Юнуса поселили в крошечной каморке – глиняной мазанке на заднем дворе мечети. Постелью ему служила старая кошма из верблюжьей шерсти, небрежно брошенная на земляной пол. За дни, проведенные в стенах мечети, он узнал некоторые обычаи и нравы мусульман. Он наблюдал, как исправно с самоотречением пять раз в день совершали они намаз, как платили закят[20]
и щедро отдавали садака[21].За эти дни он не виделся ни с Мусой, ни с Исраилом, зато дважды к нему в каморку приходил муфтий, и они беседовали о смысле бытия, о душе, о земных и неземных ценностях, о том, что истинно, а что ложно. Некоторые вещи казались Юнусу непостижимыми, и он подолгу размышлял ночами над узнанным, ворочаясь с боку на бок на старой кошме.

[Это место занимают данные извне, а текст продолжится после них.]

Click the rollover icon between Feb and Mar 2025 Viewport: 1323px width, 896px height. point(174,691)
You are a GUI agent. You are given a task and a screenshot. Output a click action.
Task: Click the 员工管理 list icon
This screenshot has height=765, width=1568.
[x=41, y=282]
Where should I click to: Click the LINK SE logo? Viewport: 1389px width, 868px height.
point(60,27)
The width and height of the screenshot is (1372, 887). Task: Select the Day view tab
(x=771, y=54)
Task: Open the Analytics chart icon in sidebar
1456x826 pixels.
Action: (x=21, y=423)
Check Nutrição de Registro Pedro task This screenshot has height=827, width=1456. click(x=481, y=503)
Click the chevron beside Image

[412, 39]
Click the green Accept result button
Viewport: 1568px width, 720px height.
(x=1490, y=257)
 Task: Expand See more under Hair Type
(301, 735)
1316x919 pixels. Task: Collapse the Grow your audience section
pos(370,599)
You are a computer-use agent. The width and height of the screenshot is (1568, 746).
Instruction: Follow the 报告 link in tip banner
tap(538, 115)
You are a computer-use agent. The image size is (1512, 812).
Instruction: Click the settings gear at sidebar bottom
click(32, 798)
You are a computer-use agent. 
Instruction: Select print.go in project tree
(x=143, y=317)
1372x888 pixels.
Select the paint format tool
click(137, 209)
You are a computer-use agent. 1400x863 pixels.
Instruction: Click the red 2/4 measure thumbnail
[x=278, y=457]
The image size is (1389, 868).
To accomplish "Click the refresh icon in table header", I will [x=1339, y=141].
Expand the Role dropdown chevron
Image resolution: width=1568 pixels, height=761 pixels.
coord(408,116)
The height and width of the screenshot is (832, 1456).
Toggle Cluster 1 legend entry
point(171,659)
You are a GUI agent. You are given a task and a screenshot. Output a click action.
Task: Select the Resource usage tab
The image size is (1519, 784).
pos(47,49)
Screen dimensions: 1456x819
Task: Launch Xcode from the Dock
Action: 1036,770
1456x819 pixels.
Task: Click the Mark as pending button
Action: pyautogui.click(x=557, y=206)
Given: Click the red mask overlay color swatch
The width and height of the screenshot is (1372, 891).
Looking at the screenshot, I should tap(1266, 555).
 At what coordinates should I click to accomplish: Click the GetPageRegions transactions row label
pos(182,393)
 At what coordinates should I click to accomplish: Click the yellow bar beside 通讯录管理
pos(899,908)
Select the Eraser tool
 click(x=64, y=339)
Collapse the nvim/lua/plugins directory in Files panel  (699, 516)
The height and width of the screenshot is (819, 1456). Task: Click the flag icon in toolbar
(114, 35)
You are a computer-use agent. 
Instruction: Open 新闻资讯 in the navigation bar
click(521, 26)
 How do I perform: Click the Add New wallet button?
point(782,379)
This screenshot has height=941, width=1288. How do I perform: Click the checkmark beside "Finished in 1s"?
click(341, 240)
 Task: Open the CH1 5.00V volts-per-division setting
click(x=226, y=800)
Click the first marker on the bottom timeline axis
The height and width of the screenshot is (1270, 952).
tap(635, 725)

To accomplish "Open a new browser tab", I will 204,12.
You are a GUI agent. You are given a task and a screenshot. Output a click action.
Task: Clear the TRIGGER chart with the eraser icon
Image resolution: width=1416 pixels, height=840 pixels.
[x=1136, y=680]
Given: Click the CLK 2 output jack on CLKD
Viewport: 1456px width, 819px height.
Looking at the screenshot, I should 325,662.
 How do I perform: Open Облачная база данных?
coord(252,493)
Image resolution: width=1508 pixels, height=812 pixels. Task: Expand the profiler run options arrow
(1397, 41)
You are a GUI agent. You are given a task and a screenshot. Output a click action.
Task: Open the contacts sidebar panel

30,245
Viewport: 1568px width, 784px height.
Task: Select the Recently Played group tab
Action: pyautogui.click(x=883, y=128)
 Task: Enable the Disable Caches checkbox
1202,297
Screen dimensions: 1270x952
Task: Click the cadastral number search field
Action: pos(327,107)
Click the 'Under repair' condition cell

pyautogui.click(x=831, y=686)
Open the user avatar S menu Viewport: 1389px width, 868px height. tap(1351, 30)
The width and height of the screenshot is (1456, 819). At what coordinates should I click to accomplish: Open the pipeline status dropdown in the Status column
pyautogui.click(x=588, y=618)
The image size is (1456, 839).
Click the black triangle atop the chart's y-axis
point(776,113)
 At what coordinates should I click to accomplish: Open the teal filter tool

Ночи походили одна на другую.
Проведя предыдущую ночь в раздумьях, сейчас Юнус погрузился в тяжелое, без снов и ощущений забытье, словно провалился в черную всепоглощающую бездну. Сколько времени находился он в ее железных объятиях, понять было трудно. «Юнус», – услышал он где-то над собой звонкий женский голос. Он донесся откуда-то из глубины сознания, словно вырвался из вязкости той стороны бытия. Юноша вздрогнул. «Мама…» Сна словно и не бывало. Темнота, смешанная со звенящей тишиной ночи, вдавливала в верблюжью кошму не отдохнувшее тело Юнуса. Кошма пахла кочевьем. Юнусу захотелось вдруг домой. Мама… Сердце сжалось в ледяной комок. Домой… Нет… Домой он придет позже, когда заработает свои первые дигремы. Он положит их перед сестрами, перед Микаэлем и все им объяснит. Они поймут его.
И снова Юнус погрузился в раздумья, и снова в его голове метались мысли о доме, об умерших родителях, он видел себя путешественником в дальних странах, торговцем, следующим с караваном торговыми путями.
Постепенно кромешная темнота ночи стала бледнеть, пропуская сквозь скудное под потолком отверстие в стене каморки брезжащий свет утренних сумерек.
До слуха донесся глухой звук шагов. Юнус сел.
– Как спалось? – разрезал тишину бодрый голос Мусы, возникшего в проходе каморки из молочной густоты раннего утра. Он, улыбаясь, смотрел на юношу. – Утро, Юнус, нас ждут большие дела! Ты не передумал?
– Нет, – твердо ответил Юнус, поднимаясь с кошмы. От ощущения скорых перемен сердце его беспокойно забилось.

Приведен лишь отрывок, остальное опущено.